***** Available data *****
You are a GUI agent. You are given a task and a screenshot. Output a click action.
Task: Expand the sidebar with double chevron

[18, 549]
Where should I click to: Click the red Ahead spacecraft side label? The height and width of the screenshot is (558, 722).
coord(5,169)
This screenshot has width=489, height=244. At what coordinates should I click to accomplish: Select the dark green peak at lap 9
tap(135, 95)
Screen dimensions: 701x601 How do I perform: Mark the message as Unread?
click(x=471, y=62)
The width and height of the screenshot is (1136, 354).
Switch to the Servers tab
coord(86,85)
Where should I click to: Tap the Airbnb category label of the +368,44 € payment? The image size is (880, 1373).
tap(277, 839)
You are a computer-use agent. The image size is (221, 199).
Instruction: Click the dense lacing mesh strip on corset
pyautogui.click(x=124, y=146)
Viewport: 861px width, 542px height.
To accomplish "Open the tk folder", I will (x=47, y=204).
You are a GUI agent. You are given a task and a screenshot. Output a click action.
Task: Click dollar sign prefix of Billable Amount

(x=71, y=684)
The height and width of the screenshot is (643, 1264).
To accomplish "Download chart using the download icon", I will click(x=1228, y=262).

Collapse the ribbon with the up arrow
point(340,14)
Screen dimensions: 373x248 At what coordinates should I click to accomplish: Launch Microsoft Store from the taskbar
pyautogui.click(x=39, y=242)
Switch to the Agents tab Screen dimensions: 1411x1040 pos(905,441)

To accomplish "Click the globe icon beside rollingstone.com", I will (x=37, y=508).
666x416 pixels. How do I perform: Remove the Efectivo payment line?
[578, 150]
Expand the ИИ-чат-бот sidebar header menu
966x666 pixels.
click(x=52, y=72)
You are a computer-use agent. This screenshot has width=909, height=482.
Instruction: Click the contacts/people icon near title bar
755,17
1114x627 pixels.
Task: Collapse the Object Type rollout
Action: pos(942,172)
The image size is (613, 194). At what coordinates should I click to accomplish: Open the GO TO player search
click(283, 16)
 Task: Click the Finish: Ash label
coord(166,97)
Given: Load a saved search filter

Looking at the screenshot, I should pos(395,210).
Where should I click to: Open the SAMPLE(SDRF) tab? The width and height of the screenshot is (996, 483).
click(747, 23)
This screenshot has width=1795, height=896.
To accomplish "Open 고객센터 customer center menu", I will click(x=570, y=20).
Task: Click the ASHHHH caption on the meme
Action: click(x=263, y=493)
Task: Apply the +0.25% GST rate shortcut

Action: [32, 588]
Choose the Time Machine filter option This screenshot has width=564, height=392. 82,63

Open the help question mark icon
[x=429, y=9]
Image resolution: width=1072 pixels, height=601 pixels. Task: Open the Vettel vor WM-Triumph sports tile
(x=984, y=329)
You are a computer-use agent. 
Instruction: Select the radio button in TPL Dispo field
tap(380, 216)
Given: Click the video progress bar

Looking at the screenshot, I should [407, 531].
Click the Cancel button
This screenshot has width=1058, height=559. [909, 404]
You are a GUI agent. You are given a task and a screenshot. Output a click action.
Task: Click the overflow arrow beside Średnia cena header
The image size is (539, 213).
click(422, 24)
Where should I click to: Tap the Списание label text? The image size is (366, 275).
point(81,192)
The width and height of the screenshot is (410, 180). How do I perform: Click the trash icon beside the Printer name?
*****
Work required -
Word for word, return all of the records.

Output for this task -
You are a GUI agent. You are given a task and a screenshot. Output a click action.
Task: Expand the sidebar with double chevron

[18, 549]
Where should I click to: Click the red Ahead spacecraft side label? The height and width of the screenshot is (558, 722).
coord(5,169)
This screenshot has width=489, height=244. At what coordinates should I click to accomplish: Select the dark green peak at lap 9
tap(135, 95)
Screen dimensions: 701x601 How do I perform: Mark the message as Unread?
click(x=471, y=62)
The width and height of the screenshot is (1136, 354).
Switch to the Servers tab
coord(86,85)
Where should I click to: Tap the Airbnb category label of the +368,44 € payment? The image size is (880, 1373).
tap(277, 839)
You are a computer-use agent. The image size is (221, 199).
Instruction: Click the dense lacing mesh strip on corset
pyautogui.click(x=124, y=146)
Viewport: 861px width, 542px height.
To accomplish "Open the tk folder", I will (x=47, y=204).
You are a GUI agent. You are given a task and a screenshot. Output a click action.
Task: Click dollar sign prefix of Billable Amount

(x=71, y=684)
The height and width of the screenshot is (643, 1264).
To accomplish "Download chart using the download icon", I will click(x=1228, y=262).

Collapse the ribbon with the up arrow
point(340,14)
Screen dimensions: 373x248 At what coordinates should I click to accomplish: Launch Microsoft Store from the taskbar
pyautogui.click(x=39, y=242)
Switch to the Agents tab Screen dimensions: 1411x1040 pos(905,441)

To accomplish "Click the globe icon beside rollingstone.com", I will (x=37, y=508).
666x416 pixels. How do I perform: Remove the Efectivo payment line?
[578, 150]
Expand the ИИ-чат-бот sidebar header menu
966x666 pixels.
click(x=52, y=72)
You are a computer-use agent. This screenshot has width=909, height=482.
Instruction: Click the contacts/people icon near title bar
755,17
1114x627 pixels.
Task: Collapse the Object Type rollout
Action: pos(942,172)
The image size is (613, 194). At what coordinates should I click to accomplish: Open the GO TO player search
click(283, 16)
 Task: Click the Finish: Ash label
coord(166,97)
Given: Load a saved search filter

Looking at the screenshot, I should pos(395,210).
Where should I click to: Open the SAMPLE(SDRF) tab? The width and height of the screenshot is (996, 483).
click(747, 23)
This screenshot has width=1795, height=896.
To accomplish "Open 고객센터 customer center menu", I will click(x=570, y=20).
Task: Click the ASHHHH caption on the meme
Action: click(x=263, y=493)
Task: Apply the +0.25% GST rate shortcut

Action: [32, 588]
Choose the Time Machine filter option This screenshot has width=564, height=392. 82,63

Open the help question mark icon
[x=429, y=9]
Image resolution: width=1072 pixels, height=601 pixels. Task: Open the Vettel vor WM-Triumph sports tile
(x=984, y=329)
You are a computer-use agent. 
Instruction: Select the radio button in TPL Dispo field
tap(380, 216)
Given: Click the video progress bar

Looking at the screenshot, I should [407, 531].
Click the Cancel button
This screenshot has width=1058, height=559. [909, 404]
You are a GUI agent. You are given a task and a screenshot. Output a click action.
Task: Click the overflow arrow beside Średnia cena header
The image size is (539, 213).
click(422, 24)
Where should I click to: Tap the Списание label text? The image size is (366, 275).
point(81,192)
The width and height of the screenshot is (410, 180). How do I perform: Click the trash icon beside the Printer name?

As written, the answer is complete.